§ **Extrahierter Text**

▬▬▬▬▬▬

Sind Kiss also die geschäftstüchtige Antithese zur Rock-n-Roll-Kunst des
Scheiterns? Oder langweilige alte Showhasen?
Immerhin brachten sie den Zirkus näher an die Popmusik - mit allerlei
Pyrotechnik und variétehaften Grand-Gugniol-Späßchen wie Blut- und
Flammenspucken - zuerst sah man das bei Kiss-Konzerten.
Ironischerweise schafften Kiss ihren Durchbruch auch erst 1979 mit dem
Disco-Hardrock-Crossover "I Was Made For Lovin You". Das ist nicht nur die
meistverkaufte Single der Band, sie gehört auch zu den wenigen wirklich
gelungenen Flirts zwischen Disco und Rock.
Das Maskuline und seine Maskierung schwingen in ihren Songs immer mit.
Wobei Kiss eigentlich nur auf einen bestehenden Fundus zurückgreifen und
diesen ins Hyperreale aufblasen. Das Androgyne und das sexuell Uneindeutige
der Glam-Ära sind ihnen allerdings abhanden gekommen. Einzig Gitarrist Paul
Stanley, der sich immer noch über die Frage "Are you a boy or a girl?"
amüsiert, regt zu heftigen Internetdiskussionen zum Thema "Is Paul Stanley
Gay?" an.
Andererseits war das Flamboyante und Effeminierte im Glamrock ja auch
nichts anderes als die noch raffiniertere Methode, an Mädels ranzukommen.

▬▬▬▬▬▬

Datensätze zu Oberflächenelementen

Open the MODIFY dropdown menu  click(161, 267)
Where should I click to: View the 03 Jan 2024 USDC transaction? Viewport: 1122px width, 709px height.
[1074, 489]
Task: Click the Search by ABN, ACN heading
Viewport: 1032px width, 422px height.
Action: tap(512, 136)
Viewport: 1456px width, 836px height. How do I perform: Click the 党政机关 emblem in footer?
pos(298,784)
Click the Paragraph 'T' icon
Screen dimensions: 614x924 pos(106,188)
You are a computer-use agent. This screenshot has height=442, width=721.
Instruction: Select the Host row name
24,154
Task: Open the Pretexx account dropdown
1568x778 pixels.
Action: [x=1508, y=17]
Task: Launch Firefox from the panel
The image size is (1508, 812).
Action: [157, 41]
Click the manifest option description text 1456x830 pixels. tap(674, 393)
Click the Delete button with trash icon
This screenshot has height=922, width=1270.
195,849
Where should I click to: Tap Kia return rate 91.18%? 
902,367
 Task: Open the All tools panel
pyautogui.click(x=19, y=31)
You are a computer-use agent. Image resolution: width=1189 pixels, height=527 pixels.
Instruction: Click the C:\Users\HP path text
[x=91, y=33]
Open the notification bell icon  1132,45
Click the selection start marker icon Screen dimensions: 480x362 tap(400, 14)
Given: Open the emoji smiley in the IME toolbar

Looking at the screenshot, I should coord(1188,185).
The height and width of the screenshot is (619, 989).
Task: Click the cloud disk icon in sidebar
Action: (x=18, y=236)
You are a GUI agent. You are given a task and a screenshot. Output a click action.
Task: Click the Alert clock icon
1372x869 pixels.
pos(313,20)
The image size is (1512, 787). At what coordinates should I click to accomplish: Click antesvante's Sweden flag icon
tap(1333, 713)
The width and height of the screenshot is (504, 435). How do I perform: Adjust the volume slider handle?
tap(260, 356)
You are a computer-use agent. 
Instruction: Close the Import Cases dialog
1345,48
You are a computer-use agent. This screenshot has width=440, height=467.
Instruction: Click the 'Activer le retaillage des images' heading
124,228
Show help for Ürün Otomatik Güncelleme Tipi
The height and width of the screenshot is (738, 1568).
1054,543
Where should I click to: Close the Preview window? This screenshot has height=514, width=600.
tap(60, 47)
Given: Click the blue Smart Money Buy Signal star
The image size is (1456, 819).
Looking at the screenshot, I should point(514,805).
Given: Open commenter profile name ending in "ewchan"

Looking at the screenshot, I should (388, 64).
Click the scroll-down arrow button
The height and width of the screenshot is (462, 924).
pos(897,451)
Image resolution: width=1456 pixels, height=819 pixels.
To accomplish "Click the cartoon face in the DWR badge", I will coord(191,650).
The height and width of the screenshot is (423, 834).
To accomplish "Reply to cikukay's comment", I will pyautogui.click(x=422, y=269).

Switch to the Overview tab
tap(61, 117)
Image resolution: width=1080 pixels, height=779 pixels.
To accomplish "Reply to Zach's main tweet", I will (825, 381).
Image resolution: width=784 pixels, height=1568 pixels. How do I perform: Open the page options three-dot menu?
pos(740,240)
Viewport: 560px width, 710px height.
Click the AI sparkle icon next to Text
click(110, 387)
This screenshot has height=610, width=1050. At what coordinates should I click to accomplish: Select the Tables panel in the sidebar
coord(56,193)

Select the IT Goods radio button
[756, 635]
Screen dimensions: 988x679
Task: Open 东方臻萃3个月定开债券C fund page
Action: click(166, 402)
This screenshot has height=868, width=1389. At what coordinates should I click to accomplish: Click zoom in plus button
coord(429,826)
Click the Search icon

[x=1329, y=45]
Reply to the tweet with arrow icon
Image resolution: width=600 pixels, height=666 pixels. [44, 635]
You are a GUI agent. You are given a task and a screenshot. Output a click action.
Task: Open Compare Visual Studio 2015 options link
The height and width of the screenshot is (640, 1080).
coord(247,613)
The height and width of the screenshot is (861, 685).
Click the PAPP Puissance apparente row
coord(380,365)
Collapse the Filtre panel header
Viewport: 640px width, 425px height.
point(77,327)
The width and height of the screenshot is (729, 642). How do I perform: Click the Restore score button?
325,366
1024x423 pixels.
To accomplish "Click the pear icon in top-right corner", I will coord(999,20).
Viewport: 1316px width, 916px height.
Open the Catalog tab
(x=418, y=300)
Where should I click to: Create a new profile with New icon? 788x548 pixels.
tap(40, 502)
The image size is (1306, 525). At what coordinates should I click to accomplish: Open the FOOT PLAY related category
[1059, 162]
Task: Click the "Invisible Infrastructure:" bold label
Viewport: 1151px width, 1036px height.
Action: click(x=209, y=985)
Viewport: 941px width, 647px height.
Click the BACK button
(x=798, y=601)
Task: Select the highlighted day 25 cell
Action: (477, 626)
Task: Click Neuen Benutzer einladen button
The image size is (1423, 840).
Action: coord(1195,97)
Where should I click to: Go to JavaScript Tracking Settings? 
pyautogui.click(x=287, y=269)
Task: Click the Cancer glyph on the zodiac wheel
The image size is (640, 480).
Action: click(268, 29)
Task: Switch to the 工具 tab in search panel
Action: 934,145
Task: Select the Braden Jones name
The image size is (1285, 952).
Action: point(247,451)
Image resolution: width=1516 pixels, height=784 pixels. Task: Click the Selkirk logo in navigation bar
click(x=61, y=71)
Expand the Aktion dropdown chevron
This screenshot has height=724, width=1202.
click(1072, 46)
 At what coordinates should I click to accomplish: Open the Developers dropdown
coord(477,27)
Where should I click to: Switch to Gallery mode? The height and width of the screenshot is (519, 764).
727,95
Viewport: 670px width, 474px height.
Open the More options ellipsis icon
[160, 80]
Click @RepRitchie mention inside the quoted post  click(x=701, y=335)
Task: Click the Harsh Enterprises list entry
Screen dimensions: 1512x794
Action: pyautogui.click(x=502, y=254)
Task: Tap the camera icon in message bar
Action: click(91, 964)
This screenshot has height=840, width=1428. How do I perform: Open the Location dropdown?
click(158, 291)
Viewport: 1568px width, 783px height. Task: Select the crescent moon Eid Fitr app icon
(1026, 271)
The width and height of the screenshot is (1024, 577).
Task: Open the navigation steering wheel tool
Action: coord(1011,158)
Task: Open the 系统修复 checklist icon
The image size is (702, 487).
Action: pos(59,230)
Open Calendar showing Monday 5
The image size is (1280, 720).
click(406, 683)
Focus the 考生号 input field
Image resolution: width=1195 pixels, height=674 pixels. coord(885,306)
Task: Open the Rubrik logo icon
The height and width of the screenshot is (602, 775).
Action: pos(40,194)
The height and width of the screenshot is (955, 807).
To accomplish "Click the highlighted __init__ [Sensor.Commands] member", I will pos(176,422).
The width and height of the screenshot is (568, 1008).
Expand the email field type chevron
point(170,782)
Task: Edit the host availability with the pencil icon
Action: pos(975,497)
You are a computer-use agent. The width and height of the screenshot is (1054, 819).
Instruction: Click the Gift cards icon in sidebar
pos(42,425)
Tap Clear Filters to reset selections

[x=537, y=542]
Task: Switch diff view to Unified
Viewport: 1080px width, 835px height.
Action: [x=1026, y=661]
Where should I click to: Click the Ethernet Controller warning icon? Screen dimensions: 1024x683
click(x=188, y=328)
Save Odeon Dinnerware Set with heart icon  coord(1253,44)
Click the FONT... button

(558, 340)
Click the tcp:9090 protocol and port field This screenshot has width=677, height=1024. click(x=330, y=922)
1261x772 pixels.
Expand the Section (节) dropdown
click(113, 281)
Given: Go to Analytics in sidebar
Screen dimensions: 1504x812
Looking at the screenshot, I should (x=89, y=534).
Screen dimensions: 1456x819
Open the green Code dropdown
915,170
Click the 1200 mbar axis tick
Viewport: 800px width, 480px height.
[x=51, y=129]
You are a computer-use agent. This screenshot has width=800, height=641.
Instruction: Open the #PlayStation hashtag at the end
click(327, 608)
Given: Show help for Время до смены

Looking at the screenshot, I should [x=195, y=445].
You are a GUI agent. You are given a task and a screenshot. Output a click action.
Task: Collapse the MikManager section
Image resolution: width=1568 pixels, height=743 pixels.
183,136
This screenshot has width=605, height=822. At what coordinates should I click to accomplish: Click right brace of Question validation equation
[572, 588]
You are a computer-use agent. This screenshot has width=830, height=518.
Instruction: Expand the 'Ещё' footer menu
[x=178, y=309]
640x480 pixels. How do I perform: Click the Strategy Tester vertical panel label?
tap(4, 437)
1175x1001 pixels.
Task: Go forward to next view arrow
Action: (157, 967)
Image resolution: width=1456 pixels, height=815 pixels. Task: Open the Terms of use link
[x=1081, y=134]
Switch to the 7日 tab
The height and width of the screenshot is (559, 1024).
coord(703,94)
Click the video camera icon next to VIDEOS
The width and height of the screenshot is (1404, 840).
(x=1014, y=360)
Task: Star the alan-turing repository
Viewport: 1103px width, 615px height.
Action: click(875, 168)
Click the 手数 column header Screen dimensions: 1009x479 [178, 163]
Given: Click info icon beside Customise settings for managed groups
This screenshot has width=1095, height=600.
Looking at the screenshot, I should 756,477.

▬▬▬▬▬▬

§ **Was zu tun ist**
Führe den Text über die Band Kiss im Anschluss an seinen letzten Satz fort. Die Datensätze werden hier nicht gebraucht.

§ **Endgültige Antwort**
Und genau das wollten Kiss ja auch. Sie fanden sich jedoch unattraktiver
als ihre großen Helden The New York Dolls, daher der Trick mit den
Vollgesichtsmasken.
Die gehören seit Kiss in Metal-Kreisen von Mötley Crüe bisDimmu Borgir zum
guten bösen Ton. Diverse Backmetalcombos glauben sogar, dass der Name Kiss
"Knights in Satans Service" bedeutet.
Bewiesen ist aber nur eines: Robbie Williams griff beim Video zu "Let Me
Entertain You" auf "Kiss Your Face"-Make-up zurück. Ergo ist die Maskerade
auch die logische Konsequenz der Idee Kiss. Denn die treten auf ihrer
aktuellen Tournee im Grunde als Impersonatoren ihrer selbst auf und spielen
hauptsächlich die Songs aus dem "Kiss Alive!"-Album plus einige Hits. Womit
sie den konzeptuellen Ansatz von Rufus Wainwright und dessen "Judy Garland
at Carnegie Hall"-Projekt auf kuriose Weise weiterführen.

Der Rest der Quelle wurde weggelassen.